Jason Gross of Smashing Magazine took this theory Hick started developing about 75 years ago and translates it to design, especially for the web:

So, let’s step back and consider the thought process that users go through and how many levels of decision-making a Web design can consist of. For example, instead of just regarding each link in a navigation menu, sign-up form or toolbar as its own option, we should consider the process of interacting with the navigation a decision of its own. For that matter, any given design contains a whole array of top-level “options” that demand decisions of the user.

In choosing whether to read an article, navigate to a new page, fill out a log-in form or perform a search, the user has to mentally process several options before making even a single click. Are they interested in the content on this page? They might decide to skim the headlines to see what stands out to them. Perhaps they are shopping for something. Before even hitting the “Add to cart” button, they have to choose between making the purchase, looking at product details and reviews, and shopping around for something else.

Inciting indecision

More than increased time to decision, the greater danger is that people decide not to choose one of your options because they become frustrated or interrupted. “If you choose not to decide,” the band Rush notes in “Freewill,” “you still have made a choice.” I have opted out of confusing websites, forms that ask for too many fields or transactions that are too complex or take too long. Which is to say, sites not observing Hick’s law can cost themselves transactions, actions and certainly user happiness.

My friend Kyle James (now with NuCloud) gave a conference presentation years ago where he said something to the effect of “if you want your user to take one action, design a landing page with one link.” (Or something, sorry Kyle if I screwed that up.) And it’s true. The opposite is what we find on too many websites — pages overflowing with links, many of them poorly labeled or redundant, which increase user frustration and decrease the chance of completed tasks.

Many in our industry love specialized jargon or vague acronyms or phrases that they understand within their own circles but that are unfamiliar to students, prospective students and parents. Our suggestion is always: Speak like your user. Give them phrases they recognize, especially in your links. When creating web content, there’s no prize for showing off how big your vocabulary is or how many insider buzzwords you know.

Make actions possible

For whatever website you create, three key considerations remain constant:

  • Who is your audience?
  • What do you offer? (Or “what is your value proposition,” if you prefer.)
  • What action(s) do you want them to take?
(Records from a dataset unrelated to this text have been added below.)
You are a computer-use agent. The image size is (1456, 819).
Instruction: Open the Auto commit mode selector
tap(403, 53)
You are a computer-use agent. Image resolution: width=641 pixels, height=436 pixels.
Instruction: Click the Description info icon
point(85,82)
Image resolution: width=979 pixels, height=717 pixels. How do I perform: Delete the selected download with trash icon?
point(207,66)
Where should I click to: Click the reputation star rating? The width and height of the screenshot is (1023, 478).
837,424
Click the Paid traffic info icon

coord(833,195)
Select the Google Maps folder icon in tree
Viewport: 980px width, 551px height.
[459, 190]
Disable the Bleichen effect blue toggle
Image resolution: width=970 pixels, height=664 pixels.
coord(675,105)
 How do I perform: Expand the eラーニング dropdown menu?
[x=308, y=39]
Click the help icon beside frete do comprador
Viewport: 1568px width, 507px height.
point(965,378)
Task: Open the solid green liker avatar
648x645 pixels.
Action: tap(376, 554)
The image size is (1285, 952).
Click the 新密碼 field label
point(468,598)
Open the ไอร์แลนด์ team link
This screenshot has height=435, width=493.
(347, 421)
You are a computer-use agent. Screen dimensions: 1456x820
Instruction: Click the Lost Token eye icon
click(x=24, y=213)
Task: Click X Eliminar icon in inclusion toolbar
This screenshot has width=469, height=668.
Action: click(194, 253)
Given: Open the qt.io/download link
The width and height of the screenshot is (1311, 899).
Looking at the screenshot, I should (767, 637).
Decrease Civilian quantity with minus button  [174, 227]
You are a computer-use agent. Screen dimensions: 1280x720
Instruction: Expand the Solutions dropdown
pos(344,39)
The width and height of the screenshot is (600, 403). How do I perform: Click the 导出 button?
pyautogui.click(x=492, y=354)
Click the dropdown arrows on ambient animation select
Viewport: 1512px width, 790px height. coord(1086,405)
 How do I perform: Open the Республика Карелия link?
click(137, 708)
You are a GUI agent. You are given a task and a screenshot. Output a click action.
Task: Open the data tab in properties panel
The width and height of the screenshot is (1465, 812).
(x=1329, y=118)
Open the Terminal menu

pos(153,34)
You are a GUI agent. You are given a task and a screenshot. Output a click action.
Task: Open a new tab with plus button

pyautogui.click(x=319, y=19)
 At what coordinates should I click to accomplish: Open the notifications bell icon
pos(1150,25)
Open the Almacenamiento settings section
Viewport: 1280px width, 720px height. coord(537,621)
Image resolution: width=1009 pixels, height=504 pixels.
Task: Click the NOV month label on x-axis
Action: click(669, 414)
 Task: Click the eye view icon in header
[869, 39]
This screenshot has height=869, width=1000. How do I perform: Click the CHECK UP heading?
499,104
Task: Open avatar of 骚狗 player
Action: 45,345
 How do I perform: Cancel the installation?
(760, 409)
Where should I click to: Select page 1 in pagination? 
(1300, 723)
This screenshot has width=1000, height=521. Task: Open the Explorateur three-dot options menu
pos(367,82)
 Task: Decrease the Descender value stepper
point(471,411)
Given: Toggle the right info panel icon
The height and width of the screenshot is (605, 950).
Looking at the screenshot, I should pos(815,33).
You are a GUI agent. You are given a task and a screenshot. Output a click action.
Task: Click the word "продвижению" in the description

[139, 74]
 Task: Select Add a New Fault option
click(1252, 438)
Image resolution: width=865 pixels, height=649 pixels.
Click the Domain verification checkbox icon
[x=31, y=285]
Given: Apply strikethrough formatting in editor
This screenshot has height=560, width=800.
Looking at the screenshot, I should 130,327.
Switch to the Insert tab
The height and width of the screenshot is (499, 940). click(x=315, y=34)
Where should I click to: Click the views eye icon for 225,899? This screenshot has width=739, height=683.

Other key questions about content strategy exist, of course, but those three should drive your creative. Showing what you have to offer (why a visitor should apply to your college, sign up for your service, buy your product, etc.) and then trying to move your audience toward a related action should take priority.

Long rambling paragraphs about your mission statement, links appearing for vanity sake and a barrage of irrelevant graphics that might bury those calls to action and things your visitors are actively seeking work against the success of your site … and of your business.

With the web, less is more. Especially now that so many people use mobile devices requiring a leaner experience. For last month, more than 40% of our external traffic arrived via mobile device, and 50% of our first-time external users were on mobile. They don’t want to scroll past some irrelevant “happy talk” paragraphs and they sure don’t want to roll through 37 links to find what they want.

Let’s use a different elevator analogy. You get on an elevator and it has a set of numbers (1 to 10) on one panel and a set of letters (A to J) on the other. You’re pretty sure you want a numbered floor, but the added choices leave you unsure. Sounds outlandish, right? Yet this is what a lot of websites do by crowding in extra information and links and shiny objects.

We should all be leaning toward lean websites. Let’s make it easy for visitors to get on our sites and go where they want without unnecessary confusion or work. If they can reach their desired web destination on a smartphone while traveling a few floors on an elevator, you are moving in the right direction.